Grandpa and Grandma would take over the master bedroom, and each night Grandpa would pour a glass of Mogen David Wine for the two of them. When Grandma Gram came down the stairs, he would whistle a tune and sing, “Here Comes the Bride.” He was devasted when she died at 89 years old.  

Ginger and I would entertain them with a dramatic show. We would dress up and do a lot of giggling.  Sometimes we’d sing an advertisement ditty. “Pamper, Pamper, new shampoo. Gentle as a lamb so right for you. Gentle as a Lamb (I’d say) Yes, Ma’am (responded Ginger) Pamper, Pamper, new shampoo. I would continue the show by standing on my head and doing a backbend and then walking over to a cup of water. I’d pick it up and pretend to drink and then put it back on the floor and continue to walk back and pull myself up.  I would get a resounding applause for that trick. 

In the summer, Grandpa and Grandma lived in Crivitz WI where I remember catching one fish.  But otherwise, we would see them in West Allis for special occasions like weddings and graduations.  

My mother, who was born in Valder’s WI, was the 12thchild in her family. She was raised by her older sisters and didn’t interact very much with her mother.  I remember Olean Berge as a quiet woman dressed in black and sitting on her rocker. I imagine she listened to my mother play the piano which was my mom’s fun activity along with playing the game,  ball and jacks.  

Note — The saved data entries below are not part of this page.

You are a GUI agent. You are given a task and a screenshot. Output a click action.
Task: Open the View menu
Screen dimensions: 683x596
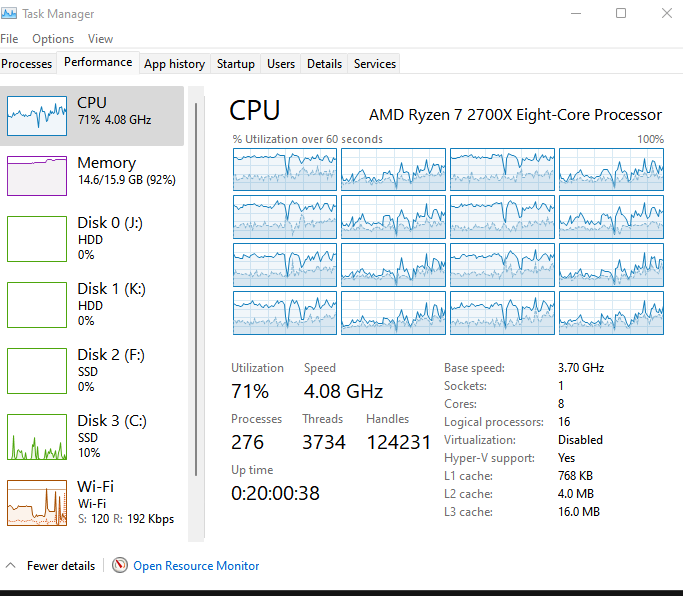(x=100, y=39)
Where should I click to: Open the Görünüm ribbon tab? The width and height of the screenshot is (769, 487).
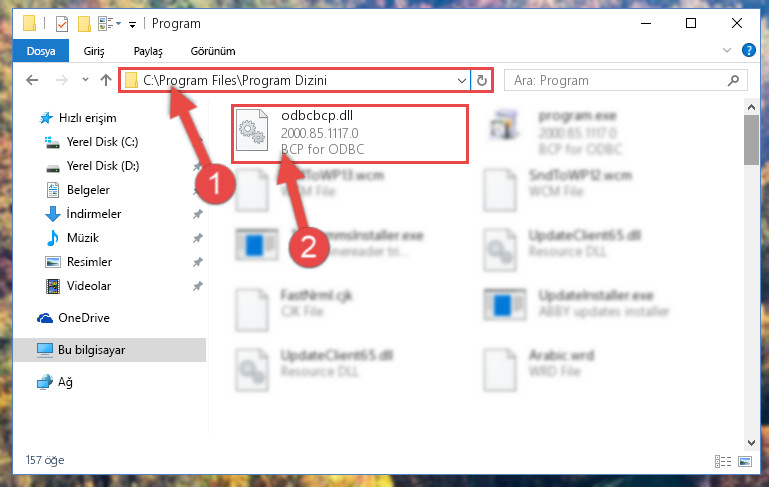(x=213, y=51)
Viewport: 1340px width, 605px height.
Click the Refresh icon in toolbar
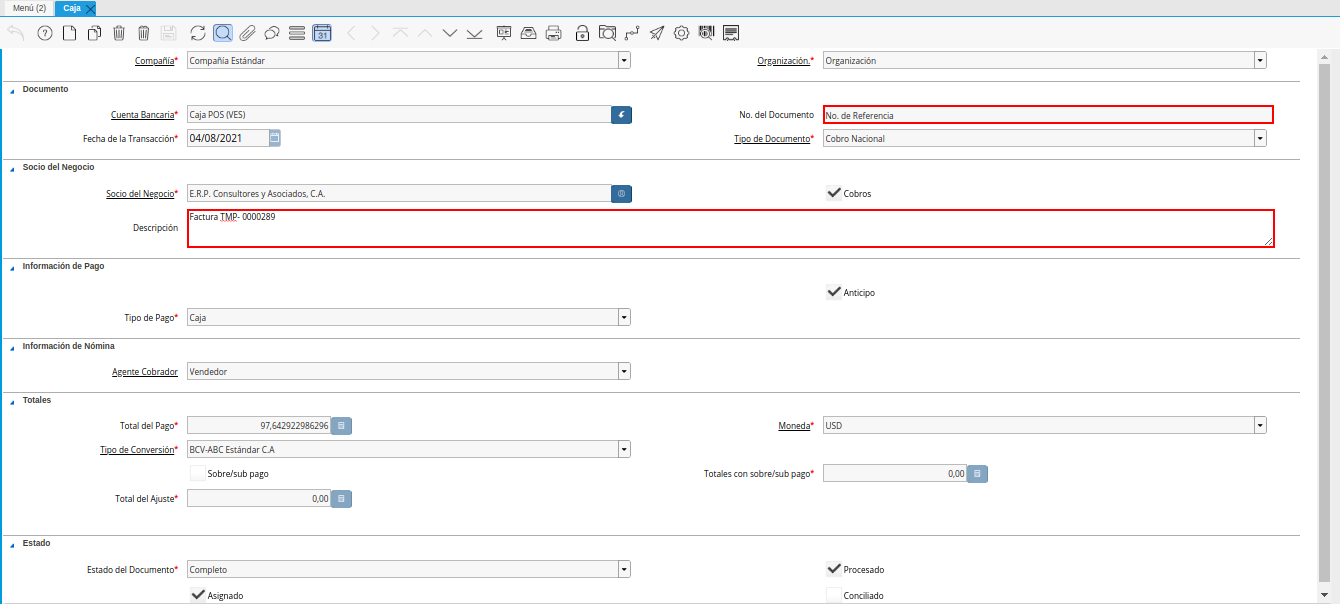pyautogui.click(x=197, y=33)
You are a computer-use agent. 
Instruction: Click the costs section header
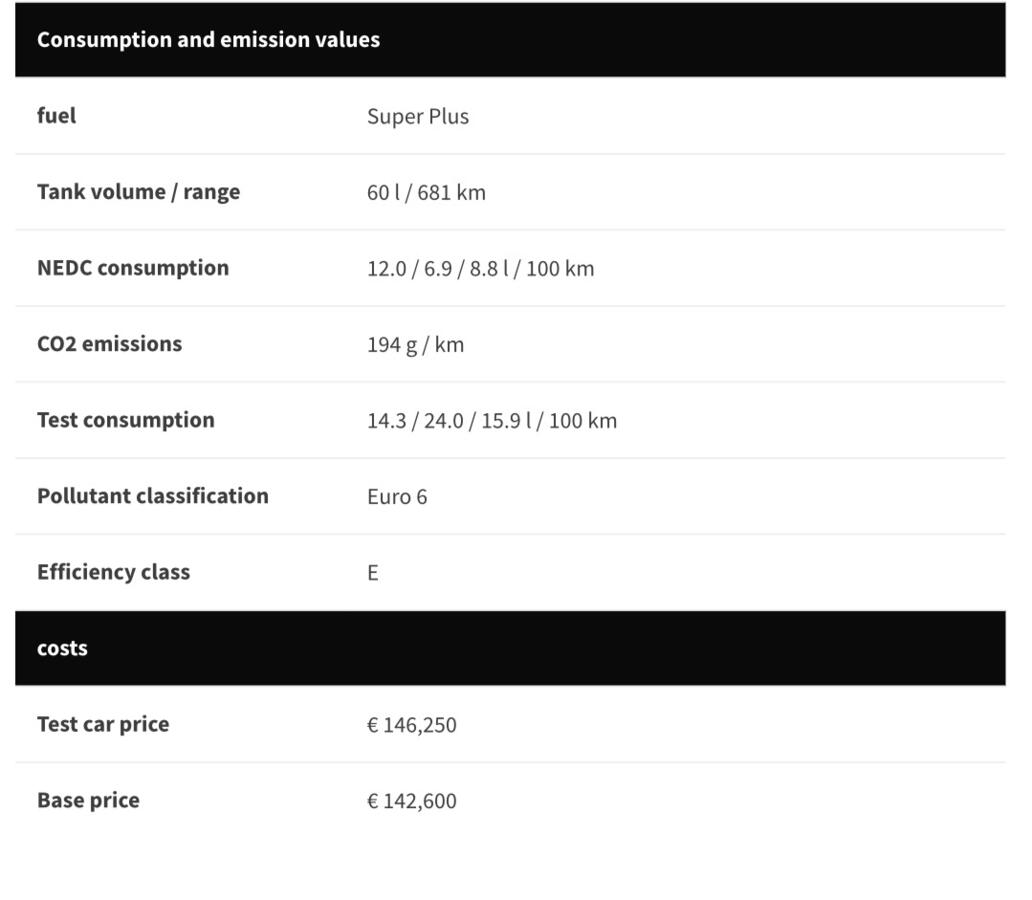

Grandpa Anton Berge was born about the time that Lincoln died in 1865.  He did the hard work of tilting the land for farming. I loved seeing the cows and calves, but I was scared to death of the bull.  There was a part of the barn that had old farming implements and a horse-driven sled.  I imagined what it must have been like to have Grandpa drive my mother and her brother to school in very bad weather. But my favorite activity was playing with the kittens: I would often take one home.                                                     

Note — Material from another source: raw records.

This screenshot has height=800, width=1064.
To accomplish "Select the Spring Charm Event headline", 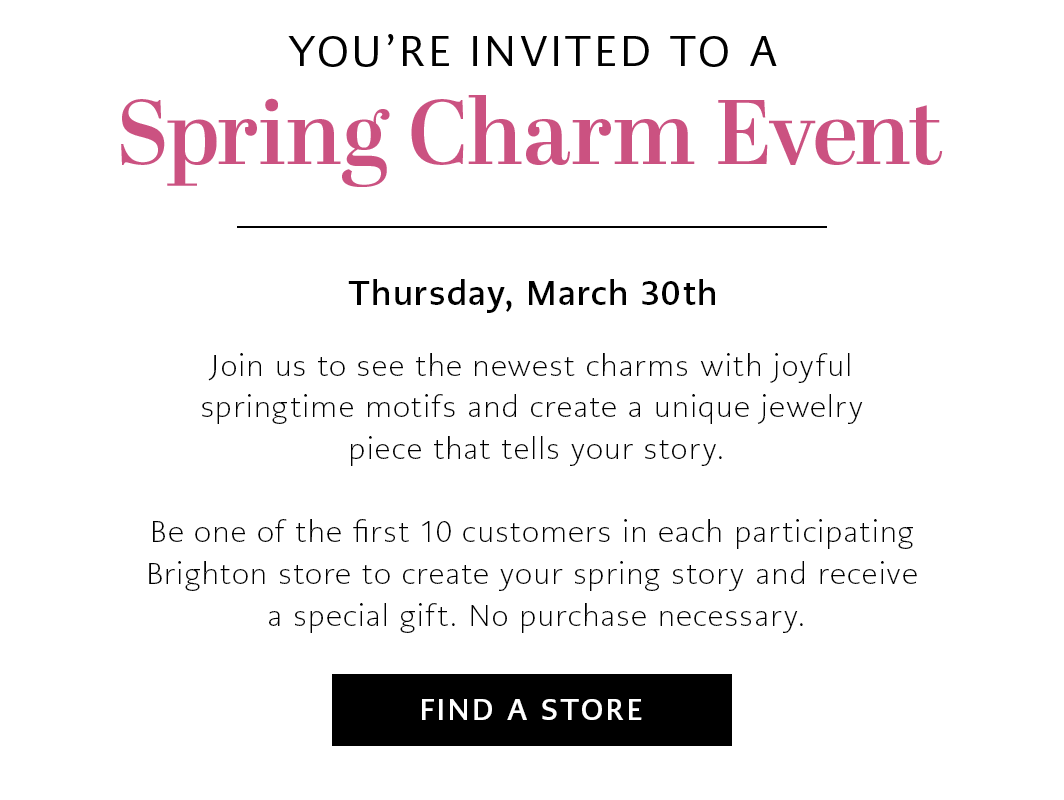I will [x=531, y=132].
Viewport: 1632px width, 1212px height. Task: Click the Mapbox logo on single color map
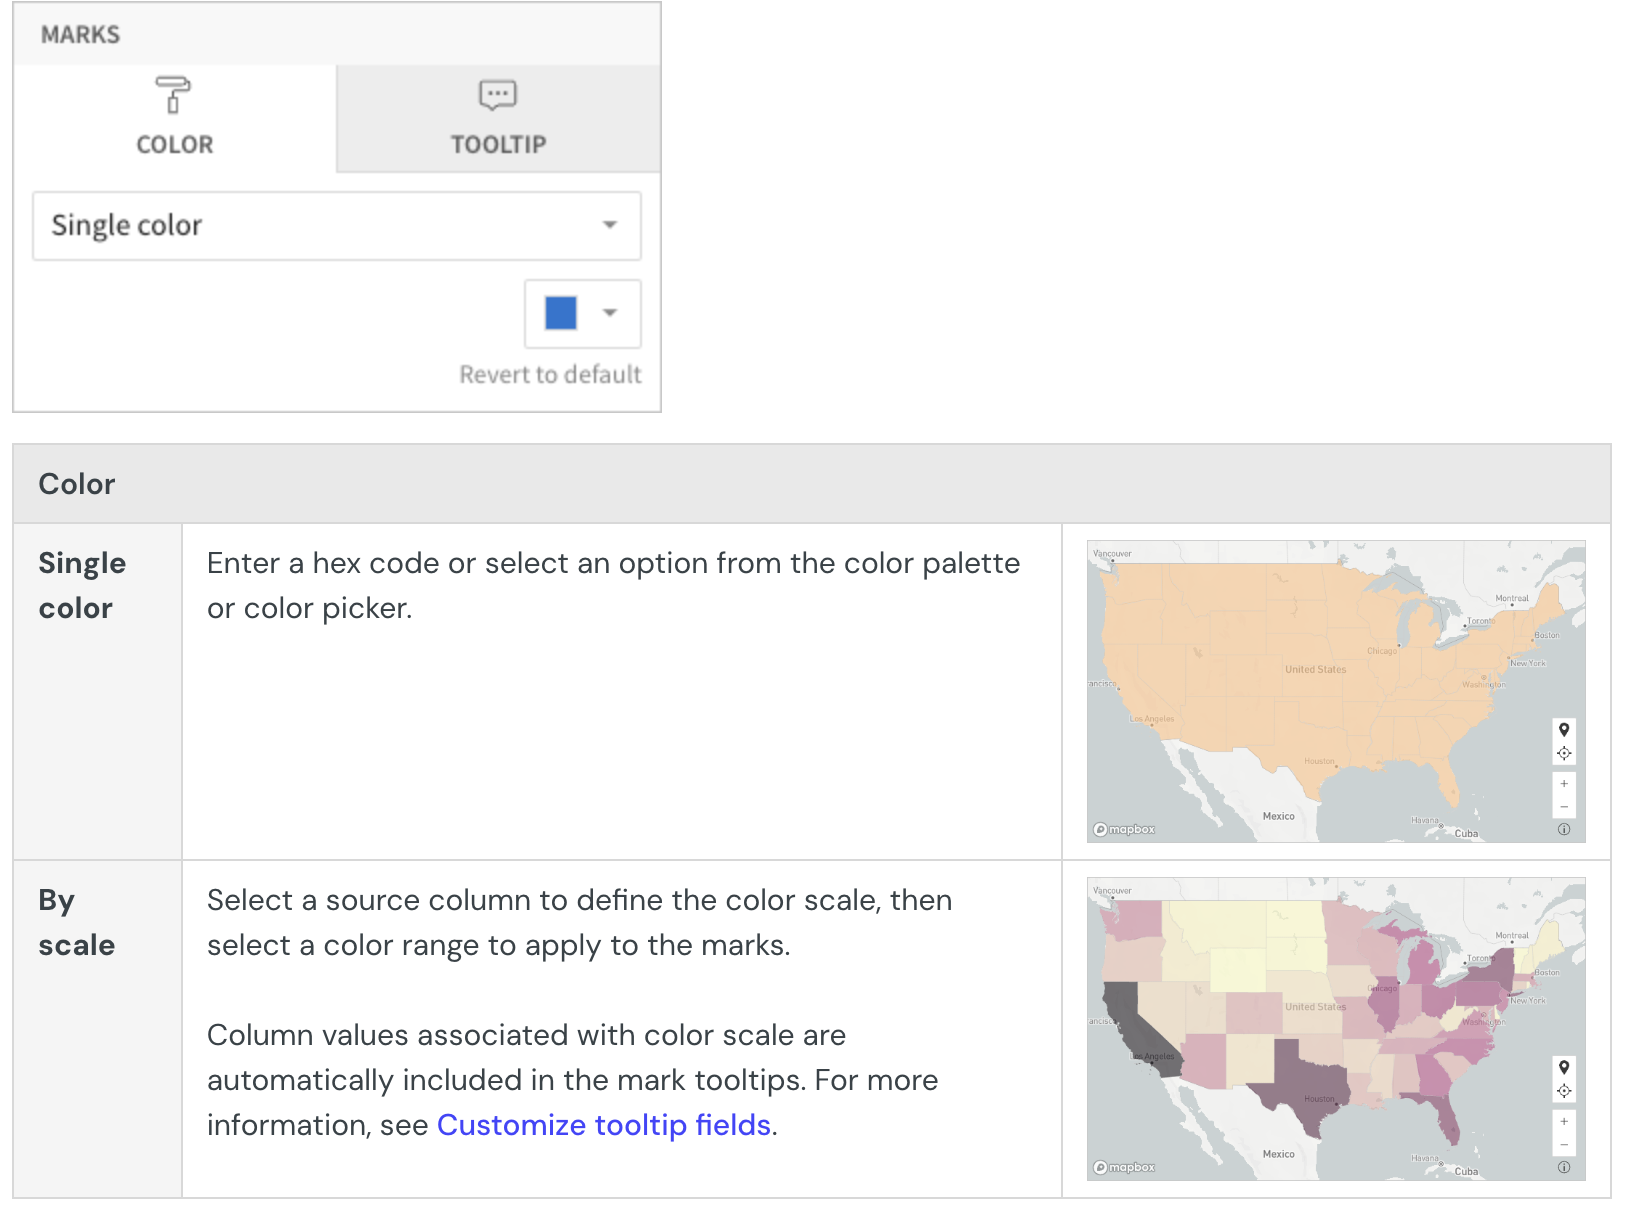pos(1124,829)
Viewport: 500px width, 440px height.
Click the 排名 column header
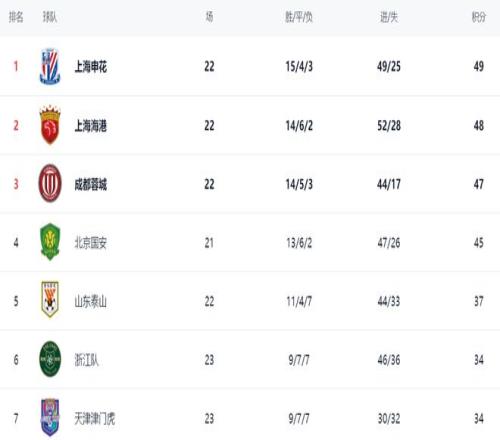16,17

Uncle Oley and Aunt Dagney, and my cousins lived with Grandpa and Grandma.   Grandpa, also Norwegians, would call her “Yudy” which I found unusual since her name was Judy.  He would yell “behivity” to my three male cousins if they were misbehaving. He told me he worked as a cobbler when he was younger before becoming a farmer. He gave Ginger and me a silver dollar to keep as a remembrance of him.  He took care of the chickens and the bees and continued to drive until his death at 94.